Mistry has been coming to Hong Kong’s toy fair for over 10 years. His shop in Leicester, England caters primarily to tourists and he says the scare is not a bother. “The toys we sell are for older kids so we don’t have the same safety concerns as those toys meant for young children.”
A seller who does produce toys for young children, up to 3 or 4 years old, is Franky Gao, a Shanghai-based toy manufacturer. At the midpoint of the four-day fair, Gao acknowledged that sales were down from past years past due to the product recalls. His company is trying to address the issue, he says.
Gao’s company has been in business for more than a decade and he’s been to the toy fair at least six times. His booth stands out for its basic and rustic feel. The toys are all made from chunks of wood, far too large to fit into a child’s mouth. There’s a wooden train, a wooden clock, and lots of wooden blocks of varying dimensions. Red, green, and yellow are the only colors used, sparingly, to complement the lacquered wood of the toys. “Because of the problems with Mattel our idea is to show less color so people will know they’re safe,” he said.

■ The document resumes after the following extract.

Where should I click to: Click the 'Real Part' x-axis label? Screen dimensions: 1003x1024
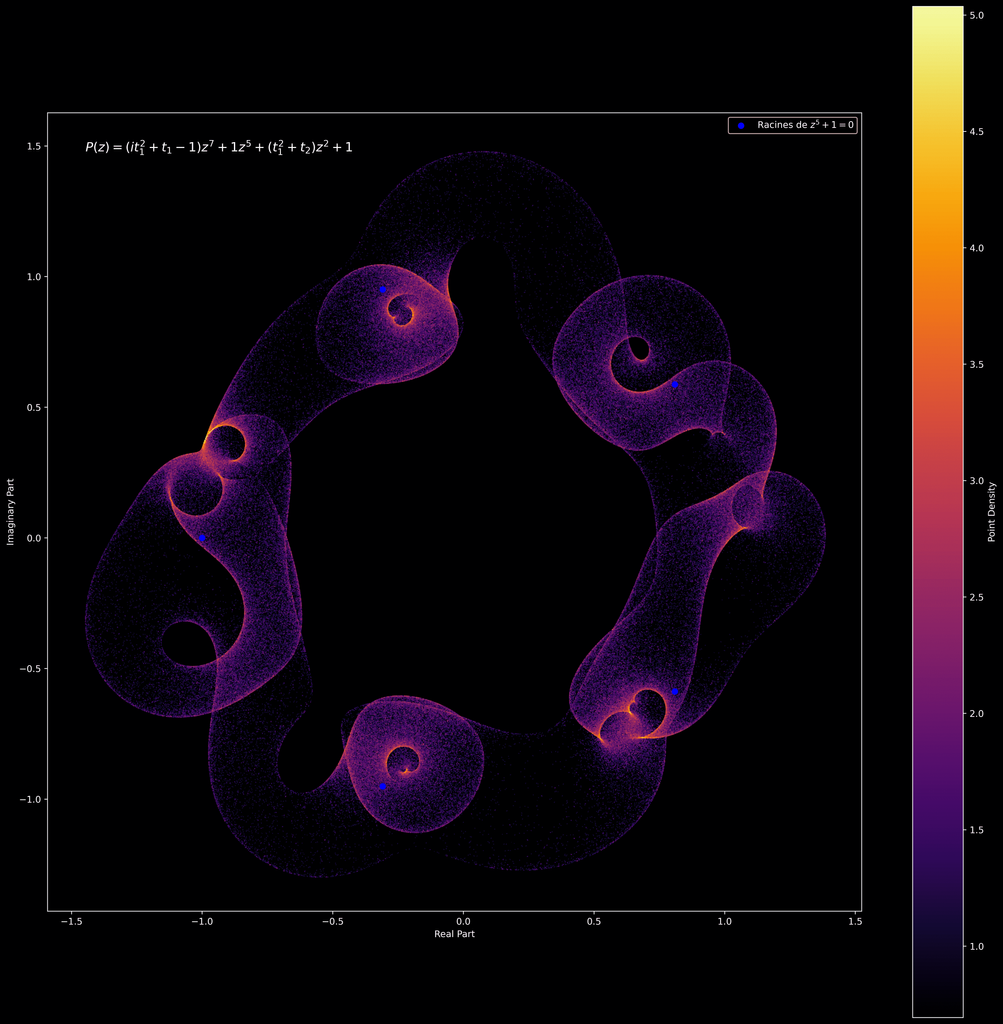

“Our motto is simple, safe and environmentally friendly. There’s only one other booth offering natural products like ours. We also have some inflatable toy products made from TPU [Thermoplastic Polyurethane] rather than PVC [Polyvinyl chloride] which is not very healthy for small children,” he added. PVC often contains chemical additives that could be absorbed into the body through repeated exposure. American giant retailer Toys R Us withdrew some of its toys made with PVC several years ago.
More than 21 million Chinese-made toys have been recalled by Mattel so far because of lead paint or small magnets that could be swallowed. The shadow on the fair was symbolized in many ways by Cheung Shu-hung, the owner of Lee Der Industrial Co., who hanged himself in August after Mattel recalled nearly a million plastic Big Birds and Elmos made by the firm because they were adorned with lead paint. Lee Der later said their boss was done in by a close friend who supplied the tainted paint.
Li Qingxiang, an official in the Guangdong Province Entry-Exit Inspection and Quarantine Bureau acknowledges that “some enterprises have chaotic management systems,” that make it impossible to trace the sources of their supplies. But he also tried to put the best face on it, saying, “Quality issues are inevitable within the manufacturing industry… but toys exported from China are basically safe.”
True to form, boosters from Hong Kong officialdom were quick to proclaim everything good and getting better. Hong Kong Trade Development Council (TDC) Toys Advisory Chairman Jeffrey Lam praised the industry’s “adherence to the highest standards of product quality that made 2007 another gratifying year.”
Hong Kong’s Financial Secretary John Tsang praised Hong Kong toy companies at the fair for responding quickly and effectively to the recent recalls. “A growing number of firms have recruited their own in-house testing teams and are developing their own testing facilities. They are using independent performance monitors to ensure that their products are safe. And all companies are subjected to heightened inspection and supervision procedures in the mainland,” he says
The American government is stepping up its own health checks on the industry. A law has already been drafted but not yet finalized that will place new restrictions on companies importing toys into the US. Richard O’Brien from the US Consumer Product Safety Commission discussed the new measures during a toy safety seminar at the fair. He said that the allowable lead content will be pushed “close to zero,” there will be mandatory third-party testing and labeling of the date and location of production will also be required.
Meanwhile, out among hundreds of booths displaying rows of shiny new toys, business was still being done, but the free-wheeling days of the past have disappeared as buyers become more selective and demanding of their partners.